Over the course of Mimouna celebrations at Moshav Gimzo, between Lod and Modi’in, last week, Jack Avital, the visiting head of the Brooklyn-based Sephardic National Alliance, told Rabbi Yeoshiau Pinto that the Syrian ambassador to the US, Imad Moustapha, had asked him to invite the rabbi to Syria.

One of Pinto’s forefathers, after whom he was named, was the rabbi of the Jewish community of Damascus in the first half of the 17th century.

Avital, one of the leaders of the Syrian-Jewish community of North America, has maintained good relations with President Bashar Assad and with Syrian officials in the US, and even headed small delegations of American Jews to Syriafor official visits in 2004 and 2006. A year ago, Avital told Pinto of his visits to Syria and suggested the rabbi visit there as well.

Pinto asked Avital to explore the possibility. An opportunity to do so arose at the wedding of Avidat’s daughter four months ago, attended by both Moustapha and the Syrian ambassador to the UN, Bashar Ja’afari, following which Avital spoke with the two diplomats.

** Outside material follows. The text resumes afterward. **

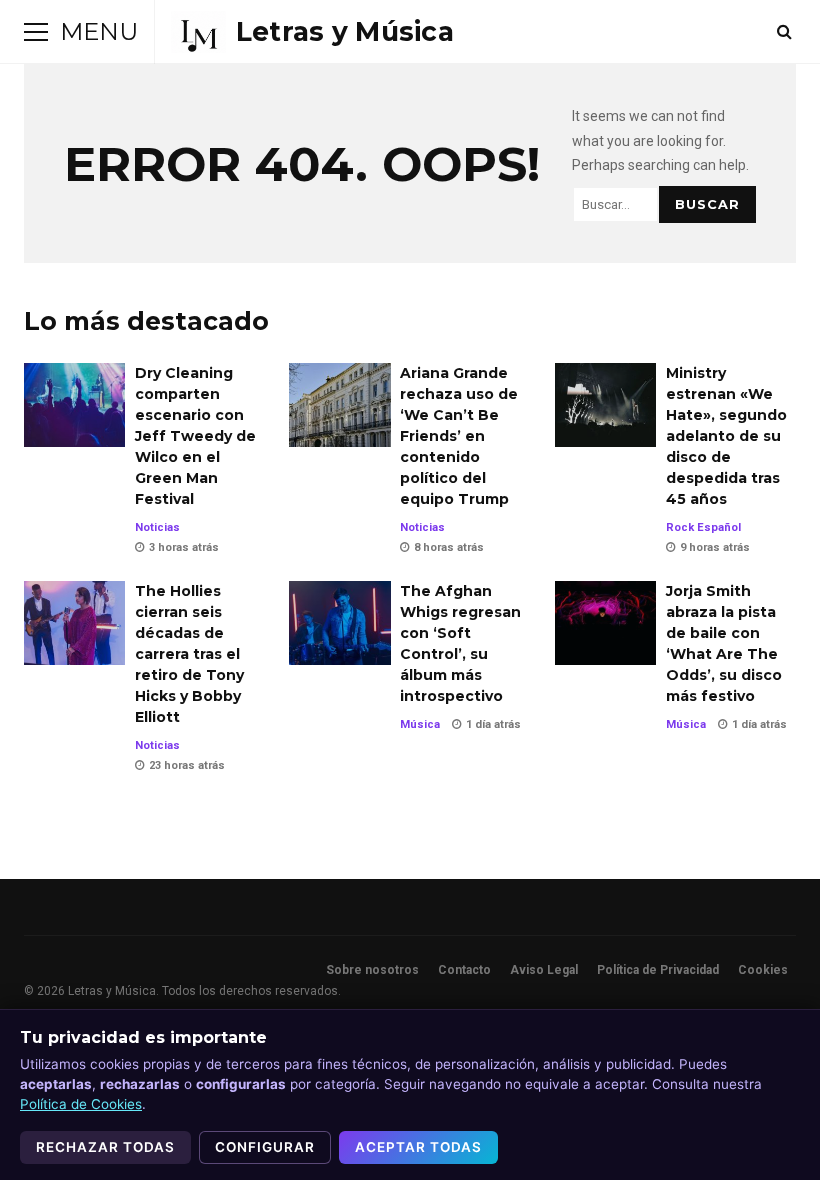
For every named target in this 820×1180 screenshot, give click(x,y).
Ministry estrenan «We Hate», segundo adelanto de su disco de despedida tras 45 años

They extended an official invitation to Pinto and ensured that he would have all the necessary security arrangements in place. Preliminary preparations began, including bringing glattkosher food from Turkey for the rabbi’s tentative visit to Syria.

Last week, Pinto asked Avital about the condition of the very small Jewish community in Syria. Avital replied that not only was it doing well, but it backs Assad, and believes that he is the best possible leader for them. Avital, who shares that sentiment, also told Pinto that the earlier invitation to visit Syria was still on.

Attending Pinto’s Mimouna celebration that night at Moshav Gimzo were also the high concentration of cabinet ministers, other politicians, senior officers, businessmen and media people, which by now has become the norm in events related to the rabbi, who has drawn around him a powerful court of influential people seeking his proximity and advice in Israel and the US, between which he divides his time.

The Syrian Embassy in Washington did not respond to The Jerusalem Post’s queries on the planned visit. A spokesman for Pinto said that the rabbi would take the trip – along with Avital – once the situation in Syria calmed down.